[Instrução] Dê continuidade ao texto sobre os prêmios conquistados pela Companhia, começando logo após a última frase apresentada.

Ao combinar concepções cênicas arrojadas e alto nível de elaboração técnica, os espetáculos produzidos pela Companhia conseguem em breve tempo estabelecer um padrão de referência para o teatro local e conquistar reconhecimento de público e crítica. O Troféu Martim Gonçalves (1978-1986), uma promoção da TV Aratu, é conferido a várias categorias, nas montagens realizadas na década de 1980, como Melhor Atriz Coadjuvante para a peça Caixa de Sombras; Melhor Ator Coadjuvante para Pobre Assassino; Melhor Atriz para Ciranda; Melhor Direção e Prêmio Especial para A Caverna; Melhor Direção e Melhor Ator para Em Alto Mar; Prêmio Especial de Intérprete para a atriz Yumara Rodrigues em Dias Felizes; Melhor Cenário e Figurino e Melhor Ator Coadjuvante para Vida de Eduardo II.
Nas décadas seguintes, a Companhia conquista várias premiações locais e nacionais, como Melhor Espetáculo e Melhor Diretor para a peça O Menor Quer Ser Tutor, no V Festival de Teatro de Blumenau - SC, em 1991; o Troféu Bahia Aplaude, de Melhor Espetáculo e Melhor Direção, para Na Selva das Cidades (1995); de Melhor Ator para Noite Encantada (1996); de Melhor Atriz para Mãe Coragem (1998); de Melhor Ator para Angel City (1998), e o Prêmio Braskem de Melhor Espetáculo, Melhor Direção e Melhor Ator para o espetáculo Arte (2004).

[Registros de dados]
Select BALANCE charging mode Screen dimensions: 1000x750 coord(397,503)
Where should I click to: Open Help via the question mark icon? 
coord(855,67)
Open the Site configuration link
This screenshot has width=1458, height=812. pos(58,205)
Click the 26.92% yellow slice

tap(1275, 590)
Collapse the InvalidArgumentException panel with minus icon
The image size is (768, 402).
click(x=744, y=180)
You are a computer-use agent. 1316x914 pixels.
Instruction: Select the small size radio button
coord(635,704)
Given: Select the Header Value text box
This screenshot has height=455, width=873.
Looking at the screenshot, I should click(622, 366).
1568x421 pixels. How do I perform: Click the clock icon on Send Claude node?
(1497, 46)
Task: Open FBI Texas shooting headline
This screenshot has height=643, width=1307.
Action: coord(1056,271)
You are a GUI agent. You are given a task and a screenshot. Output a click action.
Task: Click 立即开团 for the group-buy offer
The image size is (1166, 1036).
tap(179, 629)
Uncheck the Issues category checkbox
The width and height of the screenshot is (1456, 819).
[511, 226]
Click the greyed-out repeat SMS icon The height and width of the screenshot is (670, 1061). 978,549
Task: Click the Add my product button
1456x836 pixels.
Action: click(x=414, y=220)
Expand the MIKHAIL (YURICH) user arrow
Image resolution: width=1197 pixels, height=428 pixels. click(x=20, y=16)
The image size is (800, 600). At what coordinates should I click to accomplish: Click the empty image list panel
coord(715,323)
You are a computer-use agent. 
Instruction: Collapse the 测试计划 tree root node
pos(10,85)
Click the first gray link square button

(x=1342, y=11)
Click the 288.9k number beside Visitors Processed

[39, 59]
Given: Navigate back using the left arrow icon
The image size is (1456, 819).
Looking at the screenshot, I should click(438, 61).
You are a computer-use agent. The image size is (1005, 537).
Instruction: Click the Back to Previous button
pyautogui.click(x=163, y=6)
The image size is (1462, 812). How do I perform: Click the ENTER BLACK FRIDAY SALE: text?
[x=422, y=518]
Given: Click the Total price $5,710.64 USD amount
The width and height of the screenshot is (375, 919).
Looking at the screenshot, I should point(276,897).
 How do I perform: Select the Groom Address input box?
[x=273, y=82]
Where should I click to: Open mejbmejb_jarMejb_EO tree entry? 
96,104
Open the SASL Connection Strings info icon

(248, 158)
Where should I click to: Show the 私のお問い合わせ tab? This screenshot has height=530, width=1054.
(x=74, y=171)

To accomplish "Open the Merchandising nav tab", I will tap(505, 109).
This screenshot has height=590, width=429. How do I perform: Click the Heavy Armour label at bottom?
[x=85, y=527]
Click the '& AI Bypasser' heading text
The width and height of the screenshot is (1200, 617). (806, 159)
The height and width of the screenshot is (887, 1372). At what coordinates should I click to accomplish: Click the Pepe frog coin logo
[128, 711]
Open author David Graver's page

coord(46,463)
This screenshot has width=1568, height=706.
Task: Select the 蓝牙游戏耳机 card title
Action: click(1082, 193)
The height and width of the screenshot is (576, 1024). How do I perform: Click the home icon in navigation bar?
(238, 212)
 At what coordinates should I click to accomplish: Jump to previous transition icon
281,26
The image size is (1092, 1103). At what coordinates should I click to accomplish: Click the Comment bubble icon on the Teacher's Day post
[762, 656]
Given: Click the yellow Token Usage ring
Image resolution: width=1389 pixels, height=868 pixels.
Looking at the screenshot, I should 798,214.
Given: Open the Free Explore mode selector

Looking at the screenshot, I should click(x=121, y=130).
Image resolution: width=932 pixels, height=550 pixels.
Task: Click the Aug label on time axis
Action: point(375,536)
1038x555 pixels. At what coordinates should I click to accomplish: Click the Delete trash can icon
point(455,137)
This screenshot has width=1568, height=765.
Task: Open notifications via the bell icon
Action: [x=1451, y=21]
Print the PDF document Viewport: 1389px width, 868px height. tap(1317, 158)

[Resposta do exercício]
Em 2011, a Companhia comemora 30 anos de atividades com a peça Fim de Partida, um clássico do teatro moderno, do dramaturgo irlandês Samuel Beckett (1906 - 1989). A equipe responsável pela montagem reúne o diretor Ewald Hackler e os atores Harildo Deda e Gideon Rosa, três artistas cuja carreira de realizações se confunde com a própria história desse núcleo teatral. O repertório de encenações acumulado nessas três décadas, bem como o registro de sua recepção pelo público e pela crítica, é prova de que a busca de parâmetros de excelência, associada ao diálogo com a tradição e a contemporaneidade, são opções bem-sucedidas na realização desse programa de montagens, projetando a Companhia como um centro de referência artístico-pedagógica para a formação, produção e difusão das artes cênicas no Brasil.
Fontes de pesquisa 4
- COSTA, Eliene Benício Amâncio; CHECCUCCI, Deolindo. Companhia de teatro da Ufba – 26 anos. Salvador: Secretaria de Cultura do Governo da Bahia: Escola de Teatro da Ufba, 2007.
- LEÃO, Raimundo Matos de. Abertura para outra cena: o moderno teatro da Bahia. Salvador: Fundação Gregório de Matos: EDUFBA, 2006.
- Programas de espetáculos da Companhia de Teatro da UFBA, 1981-2011.
- SANTANA, Jussilene. Impressões modernas: teatro e jornalismo na Bahia. Salvador: Vento Leste, 2009.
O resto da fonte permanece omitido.